Seu sucessor, Ronald Reagan, não hesitou em faze-las desaparecer quando assumiu o governo. Oficialmente, as 32 placas foram enviadas para manutenção. Nunca mais retornaram para a Casa Branca.
Hoje, apenas 8% da matriz energética americana vem de fontes renováveis.
Nesta semana, enquanto os EUA se preparam para volta de Donald Trump ao poder a partir do dia 20 de janeiro, as imagens das principais redes de televisão são intercaladas com as cerimônias em homenagem ao ex-presidente Jimmy Carter, morto aos 100 anos.
Seu enterro está marcado para o dia 9 de janeiro. Mas, antes, seu corpo fez uma verdadeira procissão pelo estado de onde ele veio, a Georgia.
Uma procissão que parece marcar também a morte de uma outra política. Uma procissão que parece ir cantando a ironia de ver chegar, ao poder, um homem que representa o contrário do que Carter simbolizou.
Ainda em 1971, ao assumir o cargo de governador da Georgia, ele surpreendeu ao usar o discurso de posse para alertar que a "era da discriminação havia terminado". Num estado do Sul e que ainda fazia a transição de uma sociedade profundamente racista, sua fala foi respondida com um silêncio desconfortável entre o público e aplausos por parte das minorias.

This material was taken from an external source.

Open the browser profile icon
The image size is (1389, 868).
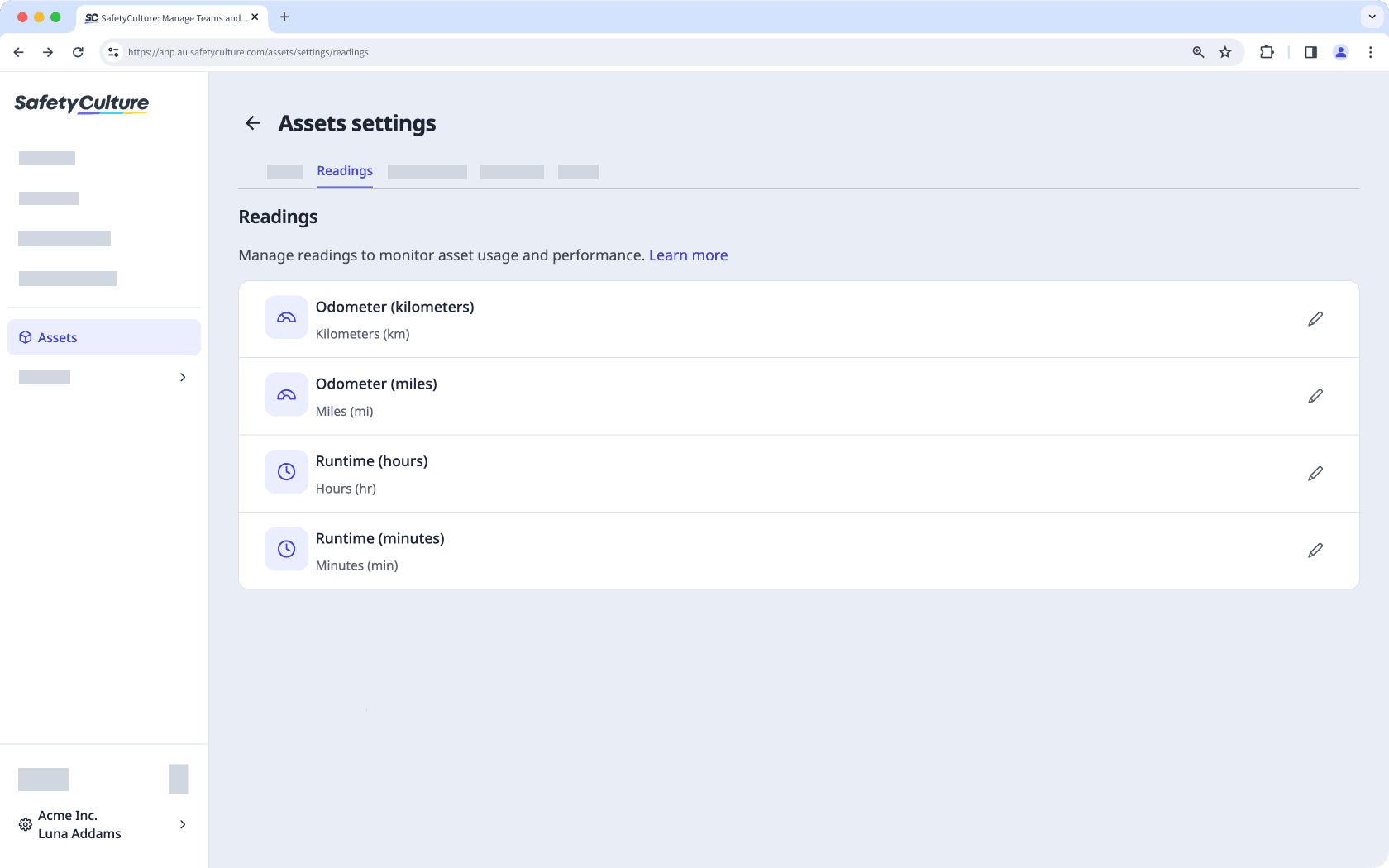pos(1341,51)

Em sua gestão como presidente, a partir de 1977, Carter nomeou mais funcionários afroamericanos, latinos e mulheres para sua administração que todos os presidentes americanos que o antecederam, somados.
Hoje, Trump usa a discriminação como instrumento político.

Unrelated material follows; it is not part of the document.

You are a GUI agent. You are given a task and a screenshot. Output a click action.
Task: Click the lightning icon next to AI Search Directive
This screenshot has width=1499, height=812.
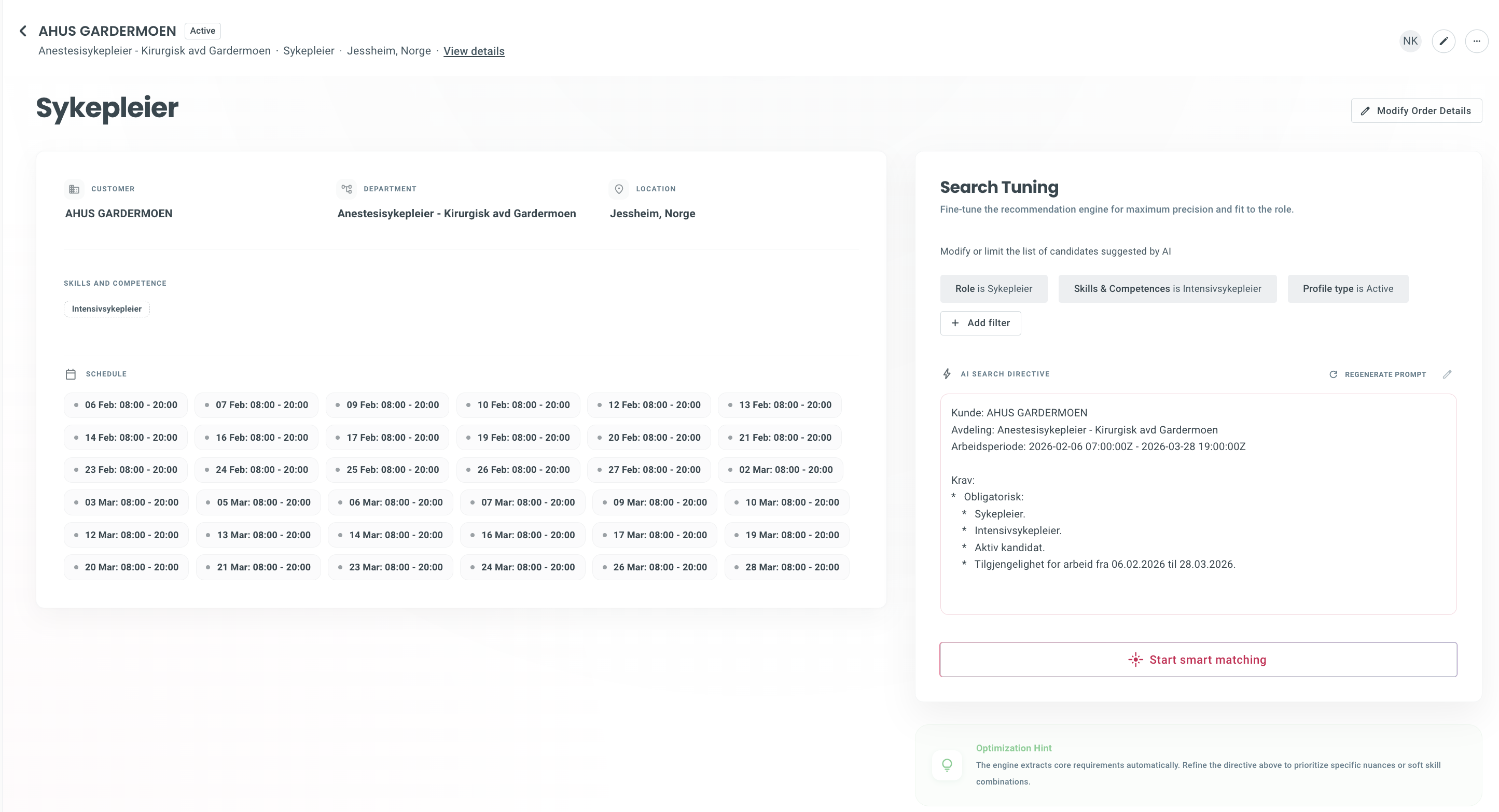(947, 374)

Na procissão de adeus, a angústia também caminha ao lado do caixão do ex-presidente. Foi Carter quem assinou o acordo com o Panamá, consolidando a transição da soberania do canal ao país centro-americano. Trump, agora, ameaça retomar esse canal, inclusive usando a força.

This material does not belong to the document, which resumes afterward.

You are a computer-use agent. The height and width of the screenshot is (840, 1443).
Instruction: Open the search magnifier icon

Também foi Carter quem criou o Departamento de Educação. Trump, agora, quer fechá-lo.
Foi o democrata quem passou a usar o respeito aos direitos humanos como um critério na política externa. Cortou o repasse de armas para regimes autoritários latino-americanos e negociou o acordo de Camp David entre Israel e Egito.
Carter errou em diversos aspectos da política. Fracassou em tantos outros. Mas, enquanto o caixão do ex-presidente é levado em procissão, é o adeus a um mundo que parece estarmos assistindo, anestesiados.